What are differences between Data/Text Mining and Statistics?
• Statistical analysis is designed to deal with structured data in order to
solve structured problem:
– Results are software and researcher independent
– Inference reflects statistical hypothesis testing
• Data mining is designed to deal with structured data in order to solve
unstructured business problems
– Results are software and researcher dependent (absence of
implementation standards)
– Inference reflects computational properties of data mining
algorithm at hand
• Text mining is designed to deal with unstructured data in order to solve
unstructured problems
– Results are software and researcher dependent
– Inference reflects computational properties and visualization
capability of text mining algorithm at hand
When data mining technology is appropriate?
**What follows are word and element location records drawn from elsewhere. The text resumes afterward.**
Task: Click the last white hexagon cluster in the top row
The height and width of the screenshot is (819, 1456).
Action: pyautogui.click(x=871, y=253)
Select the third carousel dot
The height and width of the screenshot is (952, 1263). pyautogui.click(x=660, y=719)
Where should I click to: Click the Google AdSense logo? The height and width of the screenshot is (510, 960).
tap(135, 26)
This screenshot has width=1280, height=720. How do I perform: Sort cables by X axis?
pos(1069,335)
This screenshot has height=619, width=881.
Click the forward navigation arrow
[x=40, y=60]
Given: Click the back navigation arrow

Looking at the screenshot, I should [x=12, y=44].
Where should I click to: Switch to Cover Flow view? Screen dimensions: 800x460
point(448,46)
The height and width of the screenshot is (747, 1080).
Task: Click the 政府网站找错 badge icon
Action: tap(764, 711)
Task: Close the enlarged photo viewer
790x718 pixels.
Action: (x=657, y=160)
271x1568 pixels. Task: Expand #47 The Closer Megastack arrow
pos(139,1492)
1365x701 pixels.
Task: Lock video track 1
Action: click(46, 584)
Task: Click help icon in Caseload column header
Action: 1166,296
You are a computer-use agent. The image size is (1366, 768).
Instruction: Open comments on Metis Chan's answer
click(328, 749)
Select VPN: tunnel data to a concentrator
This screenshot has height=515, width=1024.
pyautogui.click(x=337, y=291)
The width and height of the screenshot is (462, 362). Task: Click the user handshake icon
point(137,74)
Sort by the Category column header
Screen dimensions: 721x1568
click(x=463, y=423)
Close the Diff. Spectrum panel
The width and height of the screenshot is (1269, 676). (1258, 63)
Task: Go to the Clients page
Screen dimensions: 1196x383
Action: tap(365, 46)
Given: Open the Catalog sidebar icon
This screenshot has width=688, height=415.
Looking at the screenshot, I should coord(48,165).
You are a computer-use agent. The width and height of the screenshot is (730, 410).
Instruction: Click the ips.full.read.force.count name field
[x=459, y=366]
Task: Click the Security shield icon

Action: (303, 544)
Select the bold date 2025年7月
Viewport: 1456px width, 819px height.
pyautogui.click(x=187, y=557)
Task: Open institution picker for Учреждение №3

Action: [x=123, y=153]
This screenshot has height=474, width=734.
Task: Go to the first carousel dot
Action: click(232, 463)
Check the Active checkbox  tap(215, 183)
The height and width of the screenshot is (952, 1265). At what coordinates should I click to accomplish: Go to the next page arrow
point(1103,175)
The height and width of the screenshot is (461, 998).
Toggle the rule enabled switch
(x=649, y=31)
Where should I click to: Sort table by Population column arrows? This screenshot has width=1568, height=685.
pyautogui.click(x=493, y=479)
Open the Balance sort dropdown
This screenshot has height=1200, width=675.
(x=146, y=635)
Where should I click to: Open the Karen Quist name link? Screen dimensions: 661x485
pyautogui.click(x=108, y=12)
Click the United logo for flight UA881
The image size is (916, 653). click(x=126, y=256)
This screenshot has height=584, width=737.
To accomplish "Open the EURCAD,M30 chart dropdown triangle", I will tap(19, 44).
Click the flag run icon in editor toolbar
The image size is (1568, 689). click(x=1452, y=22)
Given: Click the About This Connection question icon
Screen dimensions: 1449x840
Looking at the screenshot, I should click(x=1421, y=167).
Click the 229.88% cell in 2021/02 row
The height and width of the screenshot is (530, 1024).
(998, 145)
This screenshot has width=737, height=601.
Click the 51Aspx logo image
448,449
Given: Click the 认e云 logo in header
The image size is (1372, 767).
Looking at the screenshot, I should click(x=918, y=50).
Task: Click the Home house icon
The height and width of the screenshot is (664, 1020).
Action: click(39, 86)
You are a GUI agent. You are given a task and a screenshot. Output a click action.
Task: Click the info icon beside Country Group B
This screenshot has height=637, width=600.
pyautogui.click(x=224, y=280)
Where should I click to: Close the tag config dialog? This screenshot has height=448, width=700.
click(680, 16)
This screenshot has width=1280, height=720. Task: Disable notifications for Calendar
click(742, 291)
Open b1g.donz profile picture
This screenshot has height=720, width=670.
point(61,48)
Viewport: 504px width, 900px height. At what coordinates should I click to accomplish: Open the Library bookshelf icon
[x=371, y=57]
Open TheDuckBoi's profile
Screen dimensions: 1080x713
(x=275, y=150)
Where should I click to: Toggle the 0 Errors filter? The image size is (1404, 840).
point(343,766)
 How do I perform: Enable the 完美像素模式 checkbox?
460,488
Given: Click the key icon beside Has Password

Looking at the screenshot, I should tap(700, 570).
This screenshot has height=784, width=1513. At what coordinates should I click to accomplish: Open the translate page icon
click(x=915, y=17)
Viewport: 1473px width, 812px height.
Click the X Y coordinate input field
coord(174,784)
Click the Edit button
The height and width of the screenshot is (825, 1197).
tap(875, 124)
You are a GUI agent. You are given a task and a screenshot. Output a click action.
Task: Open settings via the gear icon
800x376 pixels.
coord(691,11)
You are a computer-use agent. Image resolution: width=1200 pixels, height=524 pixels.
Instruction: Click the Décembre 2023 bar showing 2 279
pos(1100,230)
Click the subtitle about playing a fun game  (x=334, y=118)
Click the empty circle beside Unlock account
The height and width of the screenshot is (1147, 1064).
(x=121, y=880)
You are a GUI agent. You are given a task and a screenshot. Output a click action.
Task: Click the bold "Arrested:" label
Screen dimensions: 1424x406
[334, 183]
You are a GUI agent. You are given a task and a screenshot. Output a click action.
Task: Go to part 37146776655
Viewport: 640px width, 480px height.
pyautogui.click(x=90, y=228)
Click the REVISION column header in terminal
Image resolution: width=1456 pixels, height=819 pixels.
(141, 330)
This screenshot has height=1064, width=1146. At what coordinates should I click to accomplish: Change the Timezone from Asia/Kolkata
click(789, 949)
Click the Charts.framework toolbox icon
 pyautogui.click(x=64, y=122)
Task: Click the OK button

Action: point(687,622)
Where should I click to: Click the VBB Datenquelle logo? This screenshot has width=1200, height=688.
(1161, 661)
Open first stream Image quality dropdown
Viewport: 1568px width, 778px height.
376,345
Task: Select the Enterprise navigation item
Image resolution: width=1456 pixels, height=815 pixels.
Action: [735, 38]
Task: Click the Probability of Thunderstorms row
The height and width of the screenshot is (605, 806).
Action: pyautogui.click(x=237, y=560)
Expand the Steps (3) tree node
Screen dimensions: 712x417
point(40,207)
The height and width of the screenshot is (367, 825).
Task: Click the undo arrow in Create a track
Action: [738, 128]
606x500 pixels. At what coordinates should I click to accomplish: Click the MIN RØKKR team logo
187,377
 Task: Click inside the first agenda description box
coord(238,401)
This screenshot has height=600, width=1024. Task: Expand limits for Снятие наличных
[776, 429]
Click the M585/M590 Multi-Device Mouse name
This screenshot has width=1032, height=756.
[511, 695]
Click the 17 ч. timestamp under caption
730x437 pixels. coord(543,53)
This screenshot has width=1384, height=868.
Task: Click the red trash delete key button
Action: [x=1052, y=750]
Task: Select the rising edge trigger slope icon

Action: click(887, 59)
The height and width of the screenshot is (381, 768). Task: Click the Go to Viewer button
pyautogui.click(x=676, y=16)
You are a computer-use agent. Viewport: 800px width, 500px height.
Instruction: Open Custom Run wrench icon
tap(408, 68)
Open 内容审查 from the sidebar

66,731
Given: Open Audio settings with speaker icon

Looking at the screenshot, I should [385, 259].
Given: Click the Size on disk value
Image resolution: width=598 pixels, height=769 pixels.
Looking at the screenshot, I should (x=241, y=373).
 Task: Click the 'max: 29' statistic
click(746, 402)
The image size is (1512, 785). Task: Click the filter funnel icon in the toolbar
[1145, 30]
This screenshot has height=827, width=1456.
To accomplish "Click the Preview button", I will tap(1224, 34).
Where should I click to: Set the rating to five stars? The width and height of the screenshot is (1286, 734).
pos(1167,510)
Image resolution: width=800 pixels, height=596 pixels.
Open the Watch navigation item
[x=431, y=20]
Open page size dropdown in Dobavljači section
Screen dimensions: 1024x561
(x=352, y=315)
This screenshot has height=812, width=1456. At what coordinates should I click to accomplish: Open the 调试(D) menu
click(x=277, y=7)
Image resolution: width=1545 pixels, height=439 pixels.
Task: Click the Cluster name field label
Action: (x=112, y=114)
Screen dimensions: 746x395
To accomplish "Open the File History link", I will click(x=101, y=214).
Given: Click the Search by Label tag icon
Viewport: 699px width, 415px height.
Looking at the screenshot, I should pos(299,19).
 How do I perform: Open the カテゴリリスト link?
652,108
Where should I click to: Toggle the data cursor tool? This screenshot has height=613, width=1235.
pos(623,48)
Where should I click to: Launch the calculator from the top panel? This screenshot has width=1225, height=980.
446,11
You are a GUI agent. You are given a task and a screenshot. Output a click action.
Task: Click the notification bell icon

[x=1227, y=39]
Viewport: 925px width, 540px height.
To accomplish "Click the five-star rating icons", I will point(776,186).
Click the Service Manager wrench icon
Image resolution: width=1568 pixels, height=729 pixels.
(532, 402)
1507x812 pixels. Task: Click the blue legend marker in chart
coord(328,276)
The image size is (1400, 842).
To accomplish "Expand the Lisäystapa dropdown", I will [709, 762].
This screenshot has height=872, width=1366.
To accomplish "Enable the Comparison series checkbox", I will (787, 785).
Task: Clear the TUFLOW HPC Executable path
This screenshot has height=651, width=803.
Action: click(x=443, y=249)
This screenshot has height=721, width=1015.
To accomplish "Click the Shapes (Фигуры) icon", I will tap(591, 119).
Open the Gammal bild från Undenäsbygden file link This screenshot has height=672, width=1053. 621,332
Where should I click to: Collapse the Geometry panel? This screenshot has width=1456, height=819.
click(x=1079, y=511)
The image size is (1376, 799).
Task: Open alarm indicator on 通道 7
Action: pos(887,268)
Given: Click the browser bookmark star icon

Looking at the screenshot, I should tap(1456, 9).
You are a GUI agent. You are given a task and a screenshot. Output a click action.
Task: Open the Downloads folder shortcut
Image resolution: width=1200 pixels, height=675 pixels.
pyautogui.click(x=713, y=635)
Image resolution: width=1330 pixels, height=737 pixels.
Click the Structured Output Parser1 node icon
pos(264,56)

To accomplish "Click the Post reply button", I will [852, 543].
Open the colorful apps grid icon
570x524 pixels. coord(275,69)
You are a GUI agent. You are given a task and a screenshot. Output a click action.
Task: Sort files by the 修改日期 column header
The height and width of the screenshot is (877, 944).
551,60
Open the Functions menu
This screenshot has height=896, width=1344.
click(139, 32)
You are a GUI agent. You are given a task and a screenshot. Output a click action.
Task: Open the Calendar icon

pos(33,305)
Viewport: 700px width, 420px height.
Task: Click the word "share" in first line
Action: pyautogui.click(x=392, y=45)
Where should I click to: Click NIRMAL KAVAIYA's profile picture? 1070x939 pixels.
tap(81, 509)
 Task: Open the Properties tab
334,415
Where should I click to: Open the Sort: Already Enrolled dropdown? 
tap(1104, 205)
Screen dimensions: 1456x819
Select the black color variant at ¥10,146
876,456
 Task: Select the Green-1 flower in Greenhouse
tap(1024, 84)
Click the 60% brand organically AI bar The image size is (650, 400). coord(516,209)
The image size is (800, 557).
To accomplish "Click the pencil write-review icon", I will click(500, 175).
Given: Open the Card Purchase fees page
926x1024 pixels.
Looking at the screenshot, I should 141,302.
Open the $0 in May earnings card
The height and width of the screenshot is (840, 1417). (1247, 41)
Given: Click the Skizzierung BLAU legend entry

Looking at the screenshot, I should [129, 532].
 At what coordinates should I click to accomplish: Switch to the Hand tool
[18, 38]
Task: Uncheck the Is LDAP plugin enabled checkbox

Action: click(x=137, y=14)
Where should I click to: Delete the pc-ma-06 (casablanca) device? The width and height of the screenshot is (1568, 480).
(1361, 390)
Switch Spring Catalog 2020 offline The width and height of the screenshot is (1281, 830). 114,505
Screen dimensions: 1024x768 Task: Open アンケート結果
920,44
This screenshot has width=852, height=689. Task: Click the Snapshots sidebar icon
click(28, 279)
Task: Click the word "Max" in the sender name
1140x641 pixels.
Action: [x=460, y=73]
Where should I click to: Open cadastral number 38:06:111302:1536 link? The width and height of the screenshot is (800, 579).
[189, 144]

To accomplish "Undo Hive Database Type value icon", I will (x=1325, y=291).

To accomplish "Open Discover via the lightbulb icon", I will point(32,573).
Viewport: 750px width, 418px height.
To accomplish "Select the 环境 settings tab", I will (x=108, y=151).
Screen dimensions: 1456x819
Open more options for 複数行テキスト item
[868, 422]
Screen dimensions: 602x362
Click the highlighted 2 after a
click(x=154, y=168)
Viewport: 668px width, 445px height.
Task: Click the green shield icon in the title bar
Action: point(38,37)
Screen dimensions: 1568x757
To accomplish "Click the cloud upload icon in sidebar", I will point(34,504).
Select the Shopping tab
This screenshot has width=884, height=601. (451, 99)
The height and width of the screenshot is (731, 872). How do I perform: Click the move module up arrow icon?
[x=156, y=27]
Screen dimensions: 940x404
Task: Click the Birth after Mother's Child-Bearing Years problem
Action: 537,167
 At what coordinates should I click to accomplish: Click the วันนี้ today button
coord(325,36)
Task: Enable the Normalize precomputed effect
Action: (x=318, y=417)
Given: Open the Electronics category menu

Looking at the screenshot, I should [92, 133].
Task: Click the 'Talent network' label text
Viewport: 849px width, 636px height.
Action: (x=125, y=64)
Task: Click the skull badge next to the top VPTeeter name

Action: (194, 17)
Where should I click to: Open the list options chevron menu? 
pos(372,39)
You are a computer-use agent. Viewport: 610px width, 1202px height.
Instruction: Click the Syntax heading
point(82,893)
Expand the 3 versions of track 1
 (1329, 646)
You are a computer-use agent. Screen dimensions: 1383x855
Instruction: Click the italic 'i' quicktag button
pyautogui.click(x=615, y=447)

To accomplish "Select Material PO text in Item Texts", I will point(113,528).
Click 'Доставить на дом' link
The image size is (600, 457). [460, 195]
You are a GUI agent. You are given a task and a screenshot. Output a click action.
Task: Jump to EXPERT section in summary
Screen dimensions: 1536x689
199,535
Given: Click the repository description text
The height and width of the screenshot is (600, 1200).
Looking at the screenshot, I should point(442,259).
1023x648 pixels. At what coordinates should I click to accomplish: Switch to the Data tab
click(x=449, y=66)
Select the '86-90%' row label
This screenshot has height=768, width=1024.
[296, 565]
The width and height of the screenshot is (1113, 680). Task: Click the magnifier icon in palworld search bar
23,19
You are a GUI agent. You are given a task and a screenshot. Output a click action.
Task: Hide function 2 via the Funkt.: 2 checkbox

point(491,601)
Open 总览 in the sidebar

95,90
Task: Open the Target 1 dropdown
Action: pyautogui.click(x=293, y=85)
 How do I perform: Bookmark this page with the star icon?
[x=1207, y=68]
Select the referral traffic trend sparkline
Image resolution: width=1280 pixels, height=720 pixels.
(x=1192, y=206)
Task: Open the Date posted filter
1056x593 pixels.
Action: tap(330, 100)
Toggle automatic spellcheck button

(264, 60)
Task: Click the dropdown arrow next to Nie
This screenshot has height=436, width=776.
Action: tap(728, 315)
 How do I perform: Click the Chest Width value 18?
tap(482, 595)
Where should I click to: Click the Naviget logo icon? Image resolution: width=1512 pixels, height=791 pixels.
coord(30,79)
• Data mining technology is appropriate if:
– The business problem is unstructured
– Accurate prediction is more important than the explanation
– The data include the mixture of interval, nominal, ordinal, count, and text variables, and the role and the number of non-numeric variables are essential
– Among those variables there are a lot of irrelevant and redundant attributes
– The relationship among variables could be non-linear with uncharacterizable nonlinearities
– The data are highly heterogeneous with a large percentage of outliers, leverage points, and missing values
– The sample size is relatively large
• Important marketing and sales studies/projects have the majority of
these features